We need these texts in a git repo with diffs. In QQ.H.7 below, the text is
modified:

    
    
      2011: its authorities may initiate legal action ex-officio 
            with respect to the offenses described in this Chapter
    
      2015: its competent authorities may act upon their 
            own initiative to initiate a legal action
    

The final text:

    
    
      QQ.H.6 Special Requirements related to Border Measures
    
      6. Each Party shall provide that its competent  
      authorities may initiate border measures 
      ex officio with respect to goods under customs
      control that are:  
    
      (a) imported; 
      (b) destined for export; or 
      (c) in-transit   
    
      and that are suspected of being counterfeit 
      trademark goods, or pirated copyright goods.
    
      ... A Party may exclude from the application 
      of this Article small quantities of goods of a 
      non-commercial nature contained in travelers' 
      personal luggage.
    
      QQ.H.7 Criminal Procedures and Penalties
    
      6. (g) that its competent authorities may act upon 
      their own initiative to initiate a legal action 
      without the need for a formal complaint by a 
      private party or right holder
    

From [http://www.freezenet.ca/an-analysis-of-the-latest-tpp-
leak/](http://www.freezenet.ca/an-analysis-of-the-latest-tpp-leak/)

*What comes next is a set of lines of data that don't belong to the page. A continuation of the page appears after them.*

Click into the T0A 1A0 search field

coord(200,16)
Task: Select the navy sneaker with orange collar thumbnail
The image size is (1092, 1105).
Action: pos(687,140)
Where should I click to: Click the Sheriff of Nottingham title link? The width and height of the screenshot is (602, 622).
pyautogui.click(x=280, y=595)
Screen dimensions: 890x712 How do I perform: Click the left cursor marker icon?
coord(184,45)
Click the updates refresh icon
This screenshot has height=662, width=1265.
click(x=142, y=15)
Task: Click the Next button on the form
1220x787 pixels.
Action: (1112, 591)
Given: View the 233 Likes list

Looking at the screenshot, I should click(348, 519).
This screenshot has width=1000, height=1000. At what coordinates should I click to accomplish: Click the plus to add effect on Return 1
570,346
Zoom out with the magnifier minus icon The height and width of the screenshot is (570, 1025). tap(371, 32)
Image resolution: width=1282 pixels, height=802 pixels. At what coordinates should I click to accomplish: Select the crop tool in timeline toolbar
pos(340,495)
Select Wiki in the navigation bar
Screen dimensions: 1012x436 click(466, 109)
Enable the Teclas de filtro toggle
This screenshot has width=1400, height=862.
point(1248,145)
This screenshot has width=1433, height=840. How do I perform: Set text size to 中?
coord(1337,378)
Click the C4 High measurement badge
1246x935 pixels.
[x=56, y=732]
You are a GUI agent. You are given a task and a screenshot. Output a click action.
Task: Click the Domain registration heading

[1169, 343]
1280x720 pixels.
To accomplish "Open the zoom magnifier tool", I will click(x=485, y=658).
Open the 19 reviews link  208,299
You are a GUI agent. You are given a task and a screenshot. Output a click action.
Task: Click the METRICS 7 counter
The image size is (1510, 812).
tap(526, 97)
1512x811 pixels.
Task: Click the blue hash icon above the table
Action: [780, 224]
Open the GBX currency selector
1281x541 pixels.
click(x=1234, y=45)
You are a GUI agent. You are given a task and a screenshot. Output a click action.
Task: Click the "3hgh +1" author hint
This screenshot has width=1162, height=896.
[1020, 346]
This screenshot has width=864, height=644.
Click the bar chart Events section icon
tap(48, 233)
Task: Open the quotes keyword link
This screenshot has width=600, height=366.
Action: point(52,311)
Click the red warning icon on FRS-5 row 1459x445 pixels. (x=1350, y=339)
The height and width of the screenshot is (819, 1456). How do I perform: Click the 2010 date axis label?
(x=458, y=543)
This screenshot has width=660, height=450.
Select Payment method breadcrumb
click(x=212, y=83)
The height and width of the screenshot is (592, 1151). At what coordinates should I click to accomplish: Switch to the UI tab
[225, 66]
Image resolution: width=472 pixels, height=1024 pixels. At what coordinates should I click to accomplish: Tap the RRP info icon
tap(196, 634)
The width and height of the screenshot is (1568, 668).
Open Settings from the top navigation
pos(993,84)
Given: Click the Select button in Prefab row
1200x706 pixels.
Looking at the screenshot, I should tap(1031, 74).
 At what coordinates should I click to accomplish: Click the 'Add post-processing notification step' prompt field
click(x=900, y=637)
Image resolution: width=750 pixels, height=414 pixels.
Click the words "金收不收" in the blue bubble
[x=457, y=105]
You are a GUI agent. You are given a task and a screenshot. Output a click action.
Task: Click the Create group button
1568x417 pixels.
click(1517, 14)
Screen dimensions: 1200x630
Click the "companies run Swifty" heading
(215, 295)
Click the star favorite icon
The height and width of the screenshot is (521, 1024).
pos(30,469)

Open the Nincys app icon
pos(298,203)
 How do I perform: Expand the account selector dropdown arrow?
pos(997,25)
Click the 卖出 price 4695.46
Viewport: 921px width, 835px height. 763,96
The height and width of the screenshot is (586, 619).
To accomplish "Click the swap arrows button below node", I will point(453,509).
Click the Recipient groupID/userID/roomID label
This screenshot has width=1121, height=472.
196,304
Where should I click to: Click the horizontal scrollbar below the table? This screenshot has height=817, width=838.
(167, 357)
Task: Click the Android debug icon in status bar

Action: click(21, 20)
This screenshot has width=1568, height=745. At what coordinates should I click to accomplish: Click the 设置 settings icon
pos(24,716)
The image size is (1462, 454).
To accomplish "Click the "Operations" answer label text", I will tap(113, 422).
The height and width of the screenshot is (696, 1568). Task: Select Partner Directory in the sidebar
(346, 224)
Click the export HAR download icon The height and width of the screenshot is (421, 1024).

 _" Parsing through the language here, it sounds like if the government
chooses to, they may elect to make an exception for your cell phone, but the
agreement does not prohibit this kind of activity. Even then, even if the
government thinks that seizing and destroying your cell phone on the basis of
copyright infringement is absurd, they can only say that your cell phone has
to be in your luggage. For many travelers, they would prefer to have their
cell phone on their person as opposed to buried in their luggage in, say, the
undercarriage of a plane. When they land on the other side, it’s not
unreasonable for them to want to call someone to let them know that they have
arrived. If a traveler is driving across a border, it is definitely a common
thing for passengers to be carrying a cell phone on their person as well. So,
the risk of authorities seizing and destroying your cellphone on the basis of
copyright infringement still stands here."_